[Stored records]
Start of Block

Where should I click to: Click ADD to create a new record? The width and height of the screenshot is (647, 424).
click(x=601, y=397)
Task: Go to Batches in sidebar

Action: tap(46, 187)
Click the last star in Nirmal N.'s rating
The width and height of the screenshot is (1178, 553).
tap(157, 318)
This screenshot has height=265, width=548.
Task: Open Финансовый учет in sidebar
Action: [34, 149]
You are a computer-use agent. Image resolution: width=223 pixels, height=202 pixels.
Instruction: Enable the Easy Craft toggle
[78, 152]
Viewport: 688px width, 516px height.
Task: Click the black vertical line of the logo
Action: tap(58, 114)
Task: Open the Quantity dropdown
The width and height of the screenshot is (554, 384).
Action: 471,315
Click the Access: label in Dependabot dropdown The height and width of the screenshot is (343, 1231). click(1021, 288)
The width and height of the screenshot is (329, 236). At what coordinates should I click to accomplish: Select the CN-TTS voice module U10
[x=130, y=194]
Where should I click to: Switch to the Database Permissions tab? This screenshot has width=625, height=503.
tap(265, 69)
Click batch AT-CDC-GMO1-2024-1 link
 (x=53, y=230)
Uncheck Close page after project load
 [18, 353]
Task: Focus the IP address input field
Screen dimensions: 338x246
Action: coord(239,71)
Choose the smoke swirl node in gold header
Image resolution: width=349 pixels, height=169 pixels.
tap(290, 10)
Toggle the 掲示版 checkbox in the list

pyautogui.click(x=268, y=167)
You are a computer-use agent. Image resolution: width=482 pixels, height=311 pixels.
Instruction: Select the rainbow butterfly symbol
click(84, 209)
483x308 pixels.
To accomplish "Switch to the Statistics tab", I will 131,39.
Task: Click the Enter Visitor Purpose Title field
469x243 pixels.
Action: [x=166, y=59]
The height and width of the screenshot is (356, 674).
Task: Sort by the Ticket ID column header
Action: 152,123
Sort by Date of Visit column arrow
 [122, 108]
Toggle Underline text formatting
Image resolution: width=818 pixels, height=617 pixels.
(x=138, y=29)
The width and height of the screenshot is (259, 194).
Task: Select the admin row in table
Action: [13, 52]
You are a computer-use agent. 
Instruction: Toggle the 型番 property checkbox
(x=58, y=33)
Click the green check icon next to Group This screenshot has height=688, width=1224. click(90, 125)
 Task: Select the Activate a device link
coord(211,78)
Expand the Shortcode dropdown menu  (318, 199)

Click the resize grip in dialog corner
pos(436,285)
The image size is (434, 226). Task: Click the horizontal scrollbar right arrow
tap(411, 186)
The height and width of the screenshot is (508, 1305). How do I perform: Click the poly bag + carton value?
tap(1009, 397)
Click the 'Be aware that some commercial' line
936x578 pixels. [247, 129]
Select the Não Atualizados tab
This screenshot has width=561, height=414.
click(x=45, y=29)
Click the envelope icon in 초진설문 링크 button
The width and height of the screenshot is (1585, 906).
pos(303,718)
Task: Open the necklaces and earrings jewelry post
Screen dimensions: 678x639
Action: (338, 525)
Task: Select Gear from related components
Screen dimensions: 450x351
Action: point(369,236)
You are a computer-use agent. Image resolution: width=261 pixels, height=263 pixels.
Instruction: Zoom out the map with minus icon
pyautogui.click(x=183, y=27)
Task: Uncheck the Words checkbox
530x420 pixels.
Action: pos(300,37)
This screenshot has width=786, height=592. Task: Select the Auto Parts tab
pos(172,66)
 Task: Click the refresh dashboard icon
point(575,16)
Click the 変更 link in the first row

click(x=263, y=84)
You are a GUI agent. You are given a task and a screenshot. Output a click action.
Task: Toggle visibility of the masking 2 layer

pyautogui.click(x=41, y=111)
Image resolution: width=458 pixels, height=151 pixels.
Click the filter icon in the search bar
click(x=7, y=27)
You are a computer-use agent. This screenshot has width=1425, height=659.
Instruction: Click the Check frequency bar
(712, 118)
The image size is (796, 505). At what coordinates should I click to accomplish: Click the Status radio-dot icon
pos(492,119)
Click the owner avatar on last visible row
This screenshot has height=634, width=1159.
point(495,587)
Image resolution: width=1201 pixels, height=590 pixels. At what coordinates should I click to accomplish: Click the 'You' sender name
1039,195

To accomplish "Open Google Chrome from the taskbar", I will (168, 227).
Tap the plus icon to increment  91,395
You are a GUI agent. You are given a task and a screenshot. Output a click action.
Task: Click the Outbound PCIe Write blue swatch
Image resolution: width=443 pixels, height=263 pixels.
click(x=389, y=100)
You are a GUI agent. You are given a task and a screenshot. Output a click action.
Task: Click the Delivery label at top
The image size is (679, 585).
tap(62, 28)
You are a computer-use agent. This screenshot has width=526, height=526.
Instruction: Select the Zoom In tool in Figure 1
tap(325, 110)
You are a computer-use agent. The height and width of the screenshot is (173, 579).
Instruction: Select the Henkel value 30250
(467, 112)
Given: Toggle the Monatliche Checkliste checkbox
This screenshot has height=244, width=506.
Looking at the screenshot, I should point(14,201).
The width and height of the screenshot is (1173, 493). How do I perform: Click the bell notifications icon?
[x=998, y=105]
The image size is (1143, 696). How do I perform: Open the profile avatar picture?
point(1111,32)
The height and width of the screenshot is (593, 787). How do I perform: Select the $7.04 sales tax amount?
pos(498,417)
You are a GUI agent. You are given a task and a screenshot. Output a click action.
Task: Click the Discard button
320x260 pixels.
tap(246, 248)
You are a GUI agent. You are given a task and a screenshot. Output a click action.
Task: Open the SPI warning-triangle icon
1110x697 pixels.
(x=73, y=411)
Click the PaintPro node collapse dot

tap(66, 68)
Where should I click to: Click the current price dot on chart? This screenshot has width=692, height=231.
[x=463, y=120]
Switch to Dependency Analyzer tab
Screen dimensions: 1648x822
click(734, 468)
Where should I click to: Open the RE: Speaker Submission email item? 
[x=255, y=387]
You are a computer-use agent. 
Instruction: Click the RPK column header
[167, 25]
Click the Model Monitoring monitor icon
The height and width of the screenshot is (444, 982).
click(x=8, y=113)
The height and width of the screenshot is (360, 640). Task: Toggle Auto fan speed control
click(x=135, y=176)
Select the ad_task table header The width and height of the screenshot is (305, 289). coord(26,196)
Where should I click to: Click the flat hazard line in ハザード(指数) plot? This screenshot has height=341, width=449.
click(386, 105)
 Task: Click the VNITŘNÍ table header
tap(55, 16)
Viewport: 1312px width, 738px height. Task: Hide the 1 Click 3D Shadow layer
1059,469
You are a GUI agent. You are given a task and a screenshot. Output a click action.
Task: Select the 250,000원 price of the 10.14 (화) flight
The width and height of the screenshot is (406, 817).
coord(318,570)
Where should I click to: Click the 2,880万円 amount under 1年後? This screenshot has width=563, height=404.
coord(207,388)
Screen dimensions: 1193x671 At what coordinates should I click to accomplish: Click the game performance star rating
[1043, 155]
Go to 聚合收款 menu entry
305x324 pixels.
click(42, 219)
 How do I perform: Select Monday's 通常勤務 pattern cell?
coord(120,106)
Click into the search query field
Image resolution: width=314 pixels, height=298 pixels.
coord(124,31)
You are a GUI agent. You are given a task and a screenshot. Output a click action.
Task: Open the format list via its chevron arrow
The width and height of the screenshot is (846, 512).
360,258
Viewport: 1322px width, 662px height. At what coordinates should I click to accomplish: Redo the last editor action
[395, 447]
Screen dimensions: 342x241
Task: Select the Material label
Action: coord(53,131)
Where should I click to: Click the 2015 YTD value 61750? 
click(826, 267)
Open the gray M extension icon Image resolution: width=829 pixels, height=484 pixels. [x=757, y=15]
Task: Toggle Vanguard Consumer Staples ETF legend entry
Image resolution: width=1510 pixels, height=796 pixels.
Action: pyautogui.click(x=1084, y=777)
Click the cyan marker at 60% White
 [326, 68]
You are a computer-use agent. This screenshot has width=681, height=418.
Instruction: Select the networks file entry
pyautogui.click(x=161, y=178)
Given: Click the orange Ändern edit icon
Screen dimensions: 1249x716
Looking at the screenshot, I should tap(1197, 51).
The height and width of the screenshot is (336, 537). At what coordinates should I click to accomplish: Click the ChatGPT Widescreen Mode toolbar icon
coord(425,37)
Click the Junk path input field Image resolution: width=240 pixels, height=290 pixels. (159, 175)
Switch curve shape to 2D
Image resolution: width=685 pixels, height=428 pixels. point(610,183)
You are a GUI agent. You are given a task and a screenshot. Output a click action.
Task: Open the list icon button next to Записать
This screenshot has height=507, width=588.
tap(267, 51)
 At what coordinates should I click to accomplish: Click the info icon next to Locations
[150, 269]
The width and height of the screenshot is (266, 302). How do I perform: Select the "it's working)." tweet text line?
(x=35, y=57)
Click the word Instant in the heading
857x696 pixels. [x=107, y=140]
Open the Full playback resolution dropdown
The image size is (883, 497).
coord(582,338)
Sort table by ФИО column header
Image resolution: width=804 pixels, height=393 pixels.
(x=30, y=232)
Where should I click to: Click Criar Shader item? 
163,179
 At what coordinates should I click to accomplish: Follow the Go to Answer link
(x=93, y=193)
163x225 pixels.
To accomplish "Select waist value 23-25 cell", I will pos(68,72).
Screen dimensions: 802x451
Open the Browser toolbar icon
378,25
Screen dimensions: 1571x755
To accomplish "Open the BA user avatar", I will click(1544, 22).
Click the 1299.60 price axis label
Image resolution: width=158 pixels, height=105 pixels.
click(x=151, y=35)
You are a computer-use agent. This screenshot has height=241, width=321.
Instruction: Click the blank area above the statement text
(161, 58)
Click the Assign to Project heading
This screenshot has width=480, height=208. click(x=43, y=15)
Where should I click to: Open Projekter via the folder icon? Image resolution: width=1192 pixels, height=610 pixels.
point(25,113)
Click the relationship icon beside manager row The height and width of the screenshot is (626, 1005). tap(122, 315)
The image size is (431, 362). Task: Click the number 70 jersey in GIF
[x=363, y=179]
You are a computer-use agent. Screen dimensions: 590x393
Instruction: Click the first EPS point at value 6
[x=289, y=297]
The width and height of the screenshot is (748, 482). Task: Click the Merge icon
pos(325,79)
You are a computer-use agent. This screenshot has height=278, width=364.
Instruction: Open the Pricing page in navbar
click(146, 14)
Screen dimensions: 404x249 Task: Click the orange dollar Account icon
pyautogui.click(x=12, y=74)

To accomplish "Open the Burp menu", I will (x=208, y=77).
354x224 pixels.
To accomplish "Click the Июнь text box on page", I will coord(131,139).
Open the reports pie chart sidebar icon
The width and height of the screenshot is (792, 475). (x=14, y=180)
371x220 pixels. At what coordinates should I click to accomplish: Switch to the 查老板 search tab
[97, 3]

End of Block

**WHAT TO DO**
The answer must be every line from the records above that contains the word "menu", copied in full.

**WRITTEN SOLUTION**
Expand the Shortcode dropdown menu  (318, 199)
Go to 聚合收款 menu entry
To accomplish "Open the Burp menu", I will (x=208, y=77).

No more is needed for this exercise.